The aim of the present study was to describe the pharmacokinetics of transplacental passage of flunitrazepam compared with antipyrine as a marker. Placental transfer of both drugs was studied using the rat term placental perfusion system. Flunitrazepam showed considerably rapid passage across the placenta. Both the first-order transfer constant (ktr = 0·171 min−1) and the first-order equilibration constant (keq = 0·061 min−1) tended to be higher than those of antipyrine (ktr = 0·046 min−1, keq = 0·020 min−1). On the other hand, there was a significant difference between flunitrazepam and antipyrine in the foetal concentrations reached at equilibrium (Ceqm = 640·113 and 1541·136 ng mL−1, respectively) and in the foetomaternal concentration ratio at equilibrium (FMCReq = 0·324 and 0·991, respectively).
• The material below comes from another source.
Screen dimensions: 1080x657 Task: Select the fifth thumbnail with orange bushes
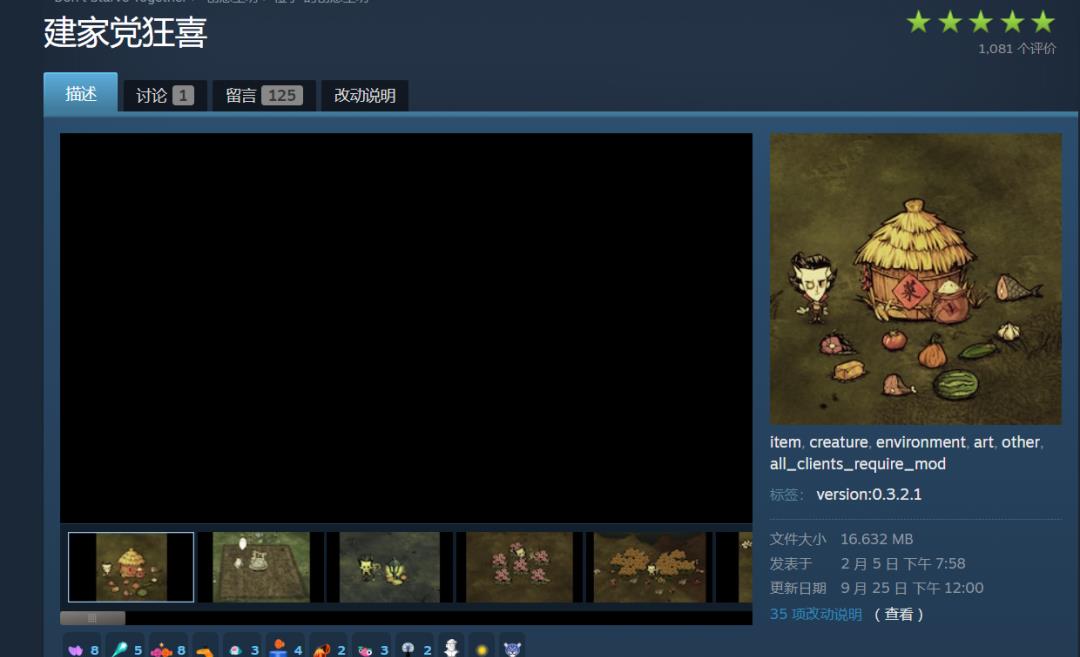click(x=648, y=567)
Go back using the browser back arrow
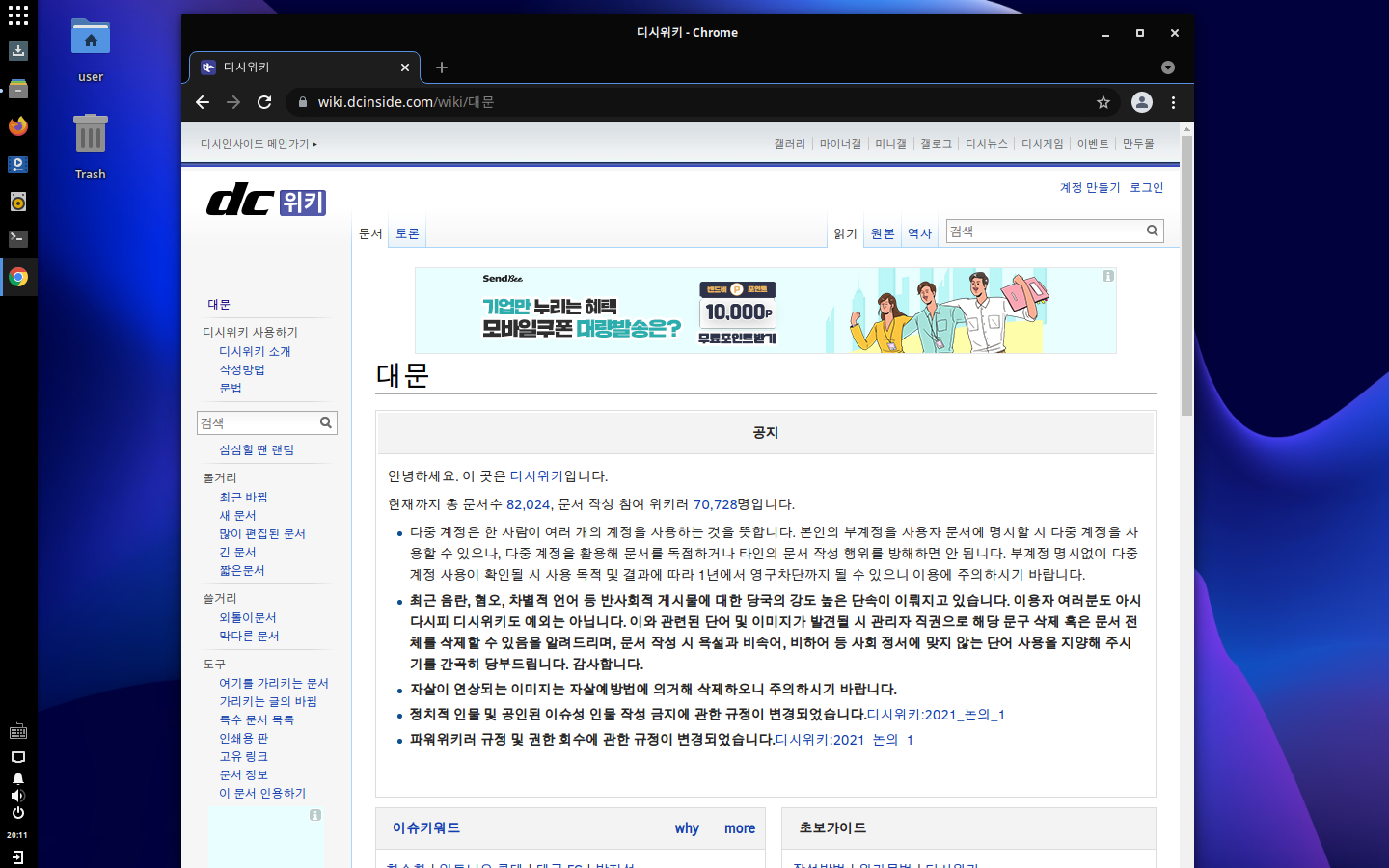 (203, 102)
This indicates that flunitrazepam reaches lower concentrations in the foetal compartment and therefore it might be a relatively safe drug when used during pregnancy. Maternal plasma protein binding of both compounds was evaluated by equilibrium dialysis (flunitrazepam = 75·5%, antipyrine = 1·4%). The plasma protein binding could possibly be one of the most important factors in establishing FMCReq.